### Task inputs

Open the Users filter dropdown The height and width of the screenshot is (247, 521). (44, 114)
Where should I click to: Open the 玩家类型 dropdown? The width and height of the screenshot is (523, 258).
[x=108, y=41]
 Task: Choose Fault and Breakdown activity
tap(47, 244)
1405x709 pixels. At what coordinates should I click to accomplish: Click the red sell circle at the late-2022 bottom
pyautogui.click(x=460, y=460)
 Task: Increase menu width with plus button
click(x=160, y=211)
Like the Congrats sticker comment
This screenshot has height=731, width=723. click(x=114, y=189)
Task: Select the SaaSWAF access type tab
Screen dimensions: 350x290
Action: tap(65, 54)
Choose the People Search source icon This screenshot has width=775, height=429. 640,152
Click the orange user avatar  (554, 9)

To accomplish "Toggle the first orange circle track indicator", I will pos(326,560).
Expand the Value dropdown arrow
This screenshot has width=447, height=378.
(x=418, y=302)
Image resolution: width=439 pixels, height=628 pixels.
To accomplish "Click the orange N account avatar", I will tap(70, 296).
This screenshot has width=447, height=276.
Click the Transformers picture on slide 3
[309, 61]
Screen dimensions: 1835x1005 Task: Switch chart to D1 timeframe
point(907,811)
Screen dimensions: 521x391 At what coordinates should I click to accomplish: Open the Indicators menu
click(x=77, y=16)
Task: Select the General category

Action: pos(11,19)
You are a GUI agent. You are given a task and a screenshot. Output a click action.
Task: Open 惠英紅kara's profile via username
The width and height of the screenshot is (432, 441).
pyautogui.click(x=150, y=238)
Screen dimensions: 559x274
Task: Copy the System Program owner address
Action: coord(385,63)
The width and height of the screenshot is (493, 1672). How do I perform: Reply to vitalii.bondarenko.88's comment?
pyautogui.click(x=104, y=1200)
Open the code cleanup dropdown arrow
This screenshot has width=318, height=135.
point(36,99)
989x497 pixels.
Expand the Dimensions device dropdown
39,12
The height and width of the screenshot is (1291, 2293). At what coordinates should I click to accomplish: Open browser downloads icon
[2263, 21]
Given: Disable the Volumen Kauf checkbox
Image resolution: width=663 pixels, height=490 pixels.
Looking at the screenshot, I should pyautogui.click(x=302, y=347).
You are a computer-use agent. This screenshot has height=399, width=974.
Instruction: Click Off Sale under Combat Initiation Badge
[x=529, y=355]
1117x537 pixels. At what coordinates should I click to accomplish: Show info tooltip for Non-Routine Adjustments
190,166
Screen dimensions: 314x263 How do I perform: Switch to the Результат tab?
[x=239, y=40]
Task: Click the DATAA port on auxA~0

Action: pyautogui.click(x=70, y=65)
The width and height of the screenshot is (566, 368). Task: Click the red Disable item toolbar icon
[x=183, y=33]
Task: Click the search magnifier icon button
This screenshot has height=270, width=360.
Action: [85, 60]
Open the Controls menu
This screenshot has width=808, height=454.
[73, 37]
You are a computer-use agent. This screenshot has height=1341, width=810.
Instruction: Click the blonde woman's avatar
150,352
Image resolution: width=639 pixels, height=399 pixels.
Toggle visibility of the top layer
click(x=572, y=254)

### Instructions for the task
Please go through the listing from the line that has "Task: Select the SaaSWAF access type tab" through the line that has "point(36,99)", swap "orange" for "blue" wherever it occurs, and give back only those lines with nothing else changed.

### Written reply
Task: Select the SaaSWAF access type tab
Screen dimensions: 350x290
Action: tap(65, 54)
Choose the People Search source icon This screenshot has width=775, height=429. 640,152
Click the blue user avatar  (554, 9)

To accomplish "Toggle the first blue circle track indicator", I will pos(326,560).
Expand the Value dropdown arrow
This screenshot has width=447, height=378.
(x=418, y=302)
Image resolution: width=439 pixels, height=628 pixels.
To accomplish "Click the blue N account avatar", I will tap(70, 296).
This screenshot has width=447, height=276.
Click the Transformers picture on slide 3
[309, 61]
Screen dimensions: 1835x1005 Task: Switch chart to D1 timeframe
point(907,811)
Screen dimensions: 521x391 At what coordinates should I click to accomplish: Open the Indicators menu
click(x=77, y=16)
Task: Select the General category

Action: pos(11,19)
You are a GUI agent. You are given a task and a screenshot. Output a click action.
Task: Open 惠英紅kara's profile via username
The width and height of the screenshot is (432, 441).
pyautogui.click(x=150, y=238)
Screen dimensions: 559x274
Task: Copy the System Program owner address
Action: coord(385,63)
The width and height of the screenshot is (493, 1672). How do I perform: Reply to vitalii.bondarenko.88's comment?
pyautogui.click(x=104, y=1200)
Open the code cleanup dropdown arrow
This screenshot has width=318, height=135.
point(36,99)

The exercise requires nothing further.